This design is sui generis: not the usual all wooden hand screw, but not the usual wood jaws and metal screws. Inasmuchas it has metal wing nuts, I have classified it with the composite clamps. There may be enough other oddities to define a special category.
Brown's National Antique Tool Auction, Catalog 9, lot 146, provides a description.
a cabinet maker's or wood carver's clamp, with double screws, one jaw fixed at end of screws, one jaw movable, with novel arrangement of nuts on screws.
Also riding on screws is wood piece of unknown purpose (to be held in vise?).
I have a copy of the patent for this clamp. However, the examples I have seen do not follow the patent closely.
This clamp was made in a range of sizes. All mine are the same size, but I have been lucky enough to borrow other examples. Thanks to Kimberly MacLoud for the loan of the 4 inch beauty pictured.
Usually, the mark is on the end of the movable jaw. There is no room for it on this small example.

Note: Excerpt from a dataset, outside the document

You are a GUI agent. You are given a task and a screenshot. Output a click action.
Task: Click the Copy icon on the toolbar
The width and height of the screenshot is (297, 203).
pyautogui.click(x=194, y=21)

However, the date of the patent is incised on the slope of the fixed jaw. That, and the distinctive shape, are enough to identify this as a Tarbell.
W F Tarbell/Milford NH/ July 17, 1888
The jaws have a distinctive profile, with a scooped out end to accommodate the nut on the terminal spindle.
One jaw is fixed, the other rides the spindles.
The spindles lack handles, but instead have nuts. The terminal spindle has a wood nut, and a metal wing nut, as described in the patent.
The spindles are parallel, not opposed, as in most other clamps on this web site.